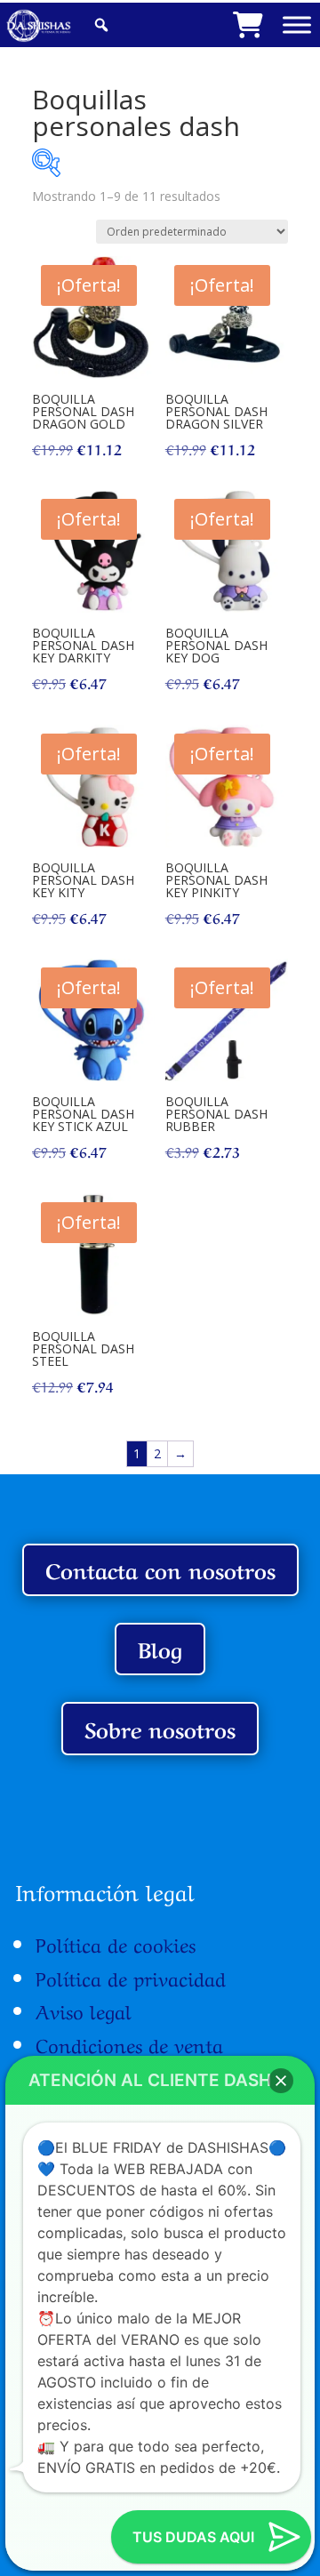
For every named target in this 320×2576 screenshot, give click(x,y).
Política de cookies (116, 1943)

————

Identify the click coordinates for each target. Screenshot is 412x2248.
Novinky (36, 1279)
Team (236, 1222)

————

TASK OBJECTIVE ▸ Given the records above, reproduce precisely and only the lines between the line holding "Identify the click" and the line holding "Team (236, 1222)", inclusive.

RESPONSE FOR THIS EXERCISE ▸
Identify the click coordinates for each target. Screenshot is 412x2248.
Novinky (36, 1279)
Team (236, 1222)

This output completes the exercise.